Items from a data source
·····
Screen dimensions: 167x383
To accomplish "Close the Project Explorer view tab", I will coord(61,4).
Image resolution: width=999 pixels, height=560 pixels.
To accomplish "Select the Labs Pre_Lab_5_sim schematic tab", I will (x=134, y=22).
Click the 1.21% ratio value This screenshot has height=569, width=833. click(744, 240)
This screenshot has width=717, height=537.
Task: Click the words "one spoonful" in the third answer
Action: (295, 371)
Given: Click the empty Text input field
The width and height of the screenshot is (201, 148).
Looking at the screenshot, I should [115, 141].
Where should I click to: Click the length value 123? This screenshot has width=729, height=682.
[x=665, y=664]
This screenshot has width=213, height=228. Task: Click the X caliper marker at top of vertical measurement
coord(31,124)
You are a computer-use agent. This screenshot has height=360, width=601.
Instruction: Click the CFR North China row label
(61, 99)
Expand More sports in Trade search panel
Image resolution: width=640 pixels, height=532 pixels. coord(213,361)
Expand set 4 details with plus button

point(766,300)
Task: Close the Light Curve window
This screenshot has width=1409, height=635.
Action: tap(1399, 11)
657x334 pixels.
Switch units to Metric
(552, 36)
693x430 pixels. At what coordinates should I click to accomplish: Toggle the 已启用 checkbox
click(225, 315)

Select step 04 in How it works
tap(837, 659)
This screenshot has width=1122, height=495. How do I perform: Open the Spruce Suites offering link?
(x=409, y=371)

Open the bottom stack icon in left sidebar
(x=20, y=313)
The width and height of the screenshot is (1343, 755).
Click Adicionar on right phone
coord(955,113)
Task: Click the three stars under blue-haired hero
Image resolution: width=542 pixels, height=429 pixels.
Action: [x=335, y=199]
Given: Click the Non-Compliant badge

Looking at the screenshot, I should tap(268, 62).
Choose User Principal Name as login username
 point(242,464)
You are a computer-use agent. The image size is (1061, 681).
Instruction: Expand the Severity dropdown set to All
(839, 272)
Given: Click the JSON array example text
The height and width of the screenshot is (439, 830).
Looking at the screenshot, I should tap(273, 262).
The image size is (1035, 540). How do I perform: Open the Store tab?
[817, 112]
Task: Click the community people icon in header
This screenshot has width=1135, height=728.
·····
## EXERCISE PROMPT
Write out every one of the lines above, reproducing each character precisely.

## OUTPUT BELOW
Screen dimensions: 167x383
To accomplish "Close the Project Explorer view tab", I will coord(61,4).
Image resolution: width=999 pixels, height=560 pixels.
To accomplish "Select the Labs Pre_Lab_5_sim schematic tab", I will (x=134, y=22).
Click the 1.21% ratio value This screenshot has height=569, width=833. click(744, 240)
This screenshot has width=717, height=537.
Task: Click the words "one spoonful" in the third answer
Action: (295, 371)
Given: Click the empty Text input field
The width and height of the screenshot is (201, 148).
Looking at the screenshot, I should [115, 141].
Where should I click to: Click the length value 123? This screenshot has width=729, height=682.
[x=665, y=664]
This screenshot has width=213, height=228. Task: Click the X caliper marker at top of vertical measurement
coord(31,124)
You are a computer-use agent. This screenshot has height=360, width=601.
Instruction: Click the CFR North China row label
(61, 99)
Expand More sports in Trade search panel
Image resolution: width=640 pixels, height=532 pixels. coord(213,361)
Expand set 4 details with plus button

point(766,300)
Task: Close the Light Curve window
This screenshot has width=1409, height=635.
Action: tap(1399, 11)
657x334 pixels.
Switch units to Metric
(552, 36)
693x430 pixels. At what coordinates should I click to accomplish: Toggle the 已启用 checkbox
click(225, 315)

Select step 04 in How it works
tap(837, 659)
This screenshot has width=1122, height=495. How do I perform: Open the Spruce Suites offering link?
(x=409, y=371)

Open the bottom stack icon in left sidebar
(x=20, y=313)
The width and height of the screenshot is (1343, 755).
Click Adicionar on right phone
coord(955,113)
Task: Click the three stars under blue-haired hero
Image resolution: width=542 pixels, height=429 pixels.
Action: [x=335, y=199]
Given: Click the Non-Compliant badge

Looking at the screenshot, I should tap(268, 62).
Choose User Principal Name as login username
 point(242,464)
You are a computer-use agent. The image size is (1061, 681).
Instruction: Expand the Severity dropdown set to All
(839, 272)
Given: Click the JSON array example text
The height and width of the screenshot is (439, 830).
Looking at the screenshot, I should tap(273, 262).
The image size is (1035, 540). How do I perform: Open the Store tab?
[817, 112]
Task: Click the community people icon in header
This screenshot has width=1135, height=728.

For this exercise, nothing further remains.